100回の好きの行方
 篤斗はバスローブの紐を解いて脱ぎ捨てた。

「俺、1回じゃ終わんないから。責任とれよ?」

 咄嗟に自分がバスローブの紐を解いて、上半身があらわになっているのを思い出し、胸を隠そうとすると、それに目敏く気がついた篤斗に、両手を耳の辺りで拘束された。

 自分に近づいてくる顔から逃げたくて、目線を逸らすと、一瞬耳朶をカリっと噛まれ首筋から鎖骨まで舌で舐められ、我慢出来なくなった麻嘉は声をあげた。

「……あっ!…っ。」

「可愛い声。」

 篤斗に言われて、恥ずかしいけと嬉かった。

 初めての経験だから、どうすればいいのか、どんな反応すればいいのか、未知の世界。知識でしか知らない世界に、ついていくのが精一杯だ。
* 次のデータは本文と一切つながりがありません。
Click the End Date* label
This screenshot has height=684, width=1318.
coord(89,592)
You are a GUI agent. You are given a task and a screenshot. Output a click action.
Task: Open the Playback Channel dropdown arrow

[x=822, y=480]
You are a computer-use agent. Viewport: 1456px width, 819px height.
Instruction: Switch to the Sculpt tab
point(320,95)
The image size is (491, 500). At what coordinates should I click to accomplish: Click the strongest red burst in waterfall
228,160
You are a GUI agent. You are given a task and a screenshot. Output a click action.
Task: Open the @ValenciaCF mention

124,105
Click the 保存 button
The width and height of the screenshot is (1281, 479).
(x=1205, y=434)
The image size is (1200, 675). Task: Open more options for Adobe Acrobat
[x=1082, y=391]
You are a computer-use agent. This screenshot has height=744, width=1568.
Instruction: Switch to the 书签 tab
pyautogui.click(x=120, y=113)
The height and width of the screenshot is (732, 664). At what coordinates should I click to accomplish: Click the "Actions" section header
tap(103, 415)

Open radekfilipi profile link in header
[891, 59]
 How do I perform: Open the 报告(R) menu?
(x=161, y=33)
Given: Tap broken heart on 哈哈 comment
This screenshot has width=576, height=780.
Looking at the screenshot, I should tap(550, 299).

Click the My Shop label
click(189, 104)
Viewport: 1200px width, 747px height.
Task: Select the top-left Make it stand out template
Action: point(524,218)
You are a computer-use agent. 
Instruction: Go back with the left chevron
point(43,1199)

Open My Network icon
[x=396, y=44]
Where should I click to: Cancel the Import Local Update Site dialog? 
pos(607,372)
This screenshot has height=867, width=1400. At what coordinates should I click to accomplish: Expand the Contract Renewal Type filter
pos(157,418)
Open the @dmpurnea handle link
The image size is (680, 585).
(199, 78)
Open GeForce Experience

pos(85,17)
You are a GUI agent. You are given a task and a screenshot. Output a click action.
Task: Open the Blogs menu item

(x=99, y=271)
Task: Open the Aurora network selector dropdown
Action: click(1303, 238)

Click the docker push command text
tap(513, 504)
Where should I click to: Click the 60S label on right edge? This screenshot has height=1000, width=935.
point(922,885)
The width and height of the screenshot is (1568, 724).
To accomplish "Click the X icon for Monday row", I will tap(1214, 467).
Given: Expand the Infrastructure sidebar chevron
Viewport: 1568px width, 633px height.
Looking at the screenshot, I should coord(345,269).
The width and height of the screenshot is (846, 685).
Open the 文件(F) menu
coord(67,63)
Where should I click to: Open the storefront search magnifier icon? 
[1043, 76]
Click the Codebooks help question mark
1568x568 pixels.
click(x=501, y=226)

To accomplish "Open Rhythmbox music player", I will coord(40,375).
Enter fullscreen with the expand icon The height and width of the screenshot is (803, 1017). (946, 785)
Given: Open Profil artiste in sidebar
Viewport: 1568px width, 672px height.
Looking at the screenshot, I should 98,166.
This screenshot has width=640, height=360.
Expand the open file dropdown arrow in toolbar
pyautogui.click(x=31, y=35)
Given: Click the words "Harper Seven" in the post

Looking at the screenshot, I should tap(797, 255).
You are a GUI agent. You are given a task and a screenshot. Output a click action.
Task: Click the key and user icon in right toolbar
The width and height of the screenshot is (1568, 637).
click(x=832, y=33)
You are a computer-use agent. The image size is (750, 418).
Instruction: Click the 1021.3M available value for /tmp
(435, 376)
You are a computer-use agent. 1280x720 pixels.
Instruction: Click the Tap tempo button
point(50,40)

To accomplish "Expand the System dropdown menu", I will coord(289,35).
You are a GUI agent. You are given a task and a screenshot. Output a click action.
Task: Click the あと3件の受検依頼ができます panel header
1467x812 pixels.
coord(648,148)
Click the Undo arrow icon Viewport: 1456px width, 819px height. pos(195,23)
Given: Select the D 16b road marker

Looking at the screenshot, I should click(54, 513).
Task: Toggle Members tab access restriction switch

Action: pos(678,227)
「普段露出あんまりしないけど……麻嘉ってスタイルいいよな。男好み……。」

 体を眺められているのに気がつき、さらに恥ずかしさが増す。

「素っぴんでも可愛いし。」

 そう言いながら顔を撫でられ、

「胸も大きいし。」

 そう言いながら軽く胸を触られ、

「ウェスト細いし足も長いし。」

 そう言いながら腰から足を撫でられた。

「肌も滑らかでもちもちしてるし。」

 そんな風に甘く囁かれ、誉められると一瞬自分が恋人のような間違った感覚に陥る。